Posted: March 17, 2020 | by Joachim Haller (Red Hat Accelerator, Sudoer)

Whether you’re moving your infrastructure to another data center, to a cloud provider, or to a colocation service, these guidelines will help you complete the tasks.

Corporate infrastructure always looks good in PowerPoint. It is well structured, the lines are straight, and clear colors visualize all the well-known configuration items, domains, and functions. Catchy names and abbreviations map out the most critical applications. A fuzzy cloud on top of the picture represents the customers, and underneath the infrastructure picture, there are some location names that represent the company users. The whole thing looks like a very functional building that is modern, solid, nice, and clean. Everything works and everything has a purpose. That’s the vision, but it’s not the reality.

Reality check

Once you close the presentation, leave the conference room, and head back to the corridors where you and your colleagues work, the daily interactions differ greatly from the PowerPoint glamour. Though you are most likely so used to it and know how to get stuff done, so process changes and new org charts do not bother you, until the day comes when the old data center will move to the cloud or some other location.

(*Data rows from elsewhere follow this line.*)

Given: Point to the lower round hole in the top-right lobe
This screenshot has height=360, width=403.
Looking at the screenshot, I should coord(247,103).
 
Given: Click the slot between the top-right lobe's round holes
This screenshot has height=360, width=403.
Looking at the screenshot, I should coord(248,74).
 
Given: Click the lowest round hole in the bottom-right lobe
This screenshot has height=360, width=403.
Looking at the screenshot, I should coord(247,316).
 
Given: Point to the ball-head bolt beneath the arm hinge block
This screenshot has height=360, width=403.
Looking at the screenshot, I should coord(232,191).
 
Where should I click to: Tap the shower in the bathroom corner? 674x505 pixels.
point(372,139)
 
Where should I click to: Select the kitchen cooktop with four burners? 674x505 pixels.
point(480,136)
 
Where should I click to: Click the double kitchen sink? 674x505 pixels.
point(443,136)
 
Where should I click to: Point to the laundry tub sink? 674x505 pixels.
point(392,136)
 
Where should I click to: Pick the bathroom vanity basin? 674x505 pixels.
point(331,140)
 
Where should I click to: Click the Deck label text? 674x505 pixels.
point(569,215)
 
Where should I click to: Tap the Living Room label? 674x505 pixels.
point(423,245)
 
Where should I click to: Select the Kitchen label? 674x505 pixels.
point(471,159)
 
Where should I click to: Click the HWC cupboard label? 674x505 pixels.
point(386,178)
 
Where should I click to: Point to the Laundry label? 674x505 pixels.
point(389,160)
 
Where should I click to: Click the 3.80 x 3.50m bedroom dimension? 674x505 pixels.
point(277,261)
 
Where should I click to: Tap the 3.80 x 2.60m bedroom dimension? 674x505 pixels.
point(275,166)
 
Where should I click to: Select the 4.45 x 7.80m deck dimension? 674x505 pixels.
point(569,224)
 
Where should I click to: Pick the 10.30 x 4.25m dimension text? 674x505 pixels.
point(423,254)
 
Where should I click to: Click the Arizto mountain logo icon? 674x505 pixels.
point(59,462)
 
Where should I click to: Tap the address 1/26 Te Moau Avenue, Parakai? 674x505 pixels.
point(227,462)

Shutting down or moving a legacy data center is like being forced to give up the ancestral mansion where generations have carved their path of life. Your role changes from a leisure tenant on familiar grounds to that of an archaeological researcher working in a parallel universe, applying scientific techniques to understand the intricate relationships between the endlessly entangled and continuously emerging artifacts.

How difficult can it be?

Moving to a new data center will awaken the sensation that someone should have done something about so many things, years ago. The desperate but futile wish to use the basic arithmetic one picked up in primary school is, of course, left unanswered. You have 200 applications. You shut down one of them. How many are left? Logic tells you it should be 199; however, the correct answer is 204, because shutting down one application will instantly reveal a handful of undocumented “features” that turn out to be small applications, and they all start to behave like tired children in a toy shop the very second after a parent said “No.” 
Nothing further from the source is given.